▶ **Exercise details**
Within the data beneath, some lines may hold the word "Given". Give the number of those lines and nothing else.

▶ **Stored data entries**
# # # # #
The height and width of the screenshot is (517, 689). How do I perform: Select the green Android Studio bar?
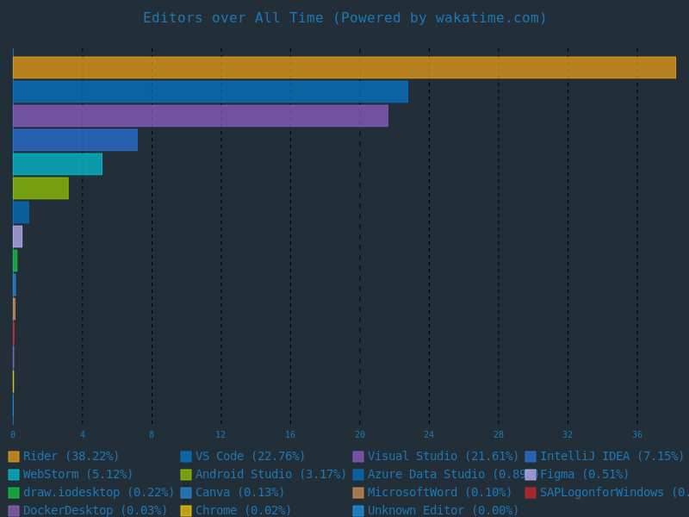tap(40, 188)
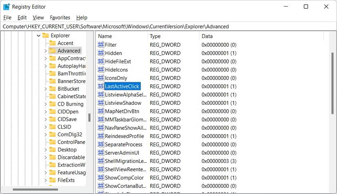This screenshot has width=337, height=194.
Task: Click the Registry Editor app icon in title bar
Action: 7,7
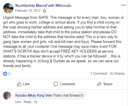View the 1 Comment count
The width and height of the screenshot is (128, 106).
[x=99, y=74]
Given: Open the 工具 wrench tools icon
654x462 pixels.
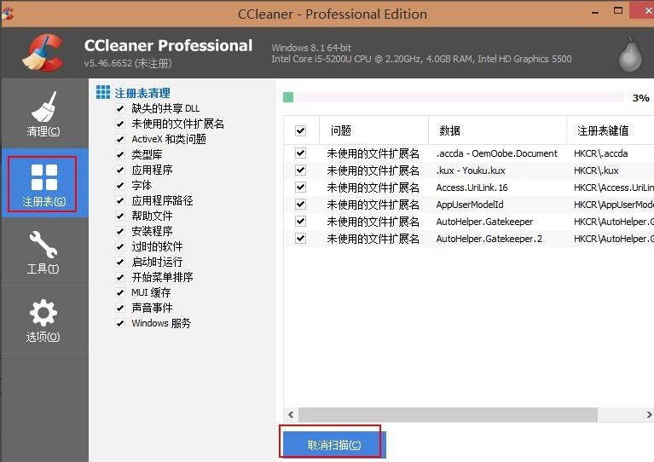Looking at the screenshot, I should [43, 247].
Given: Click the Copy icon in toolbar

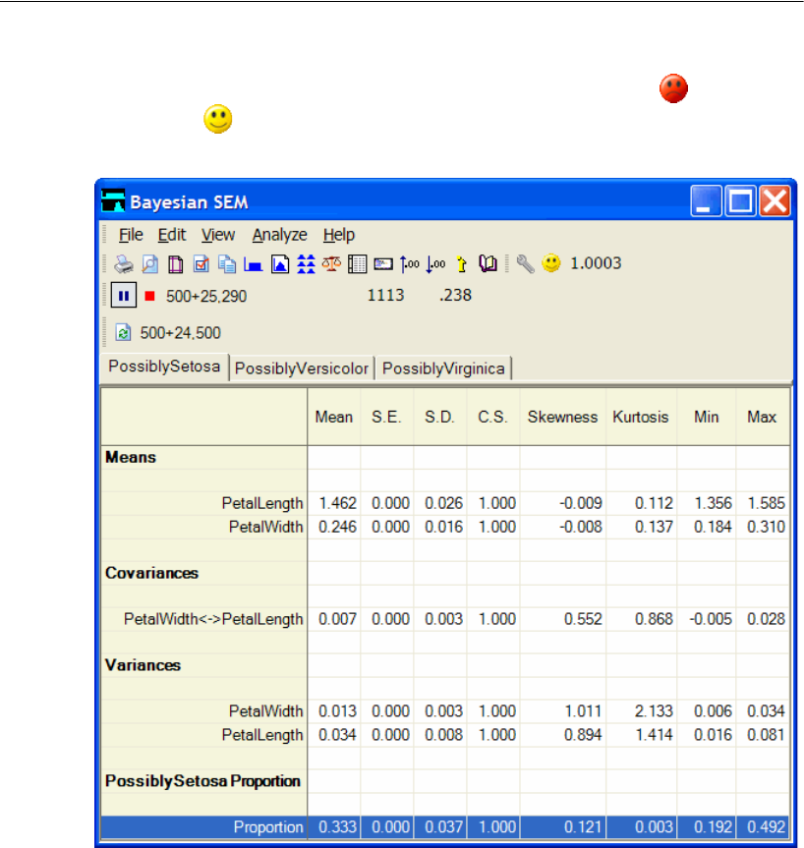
# # # # #
▶ **Output of the exercise**
2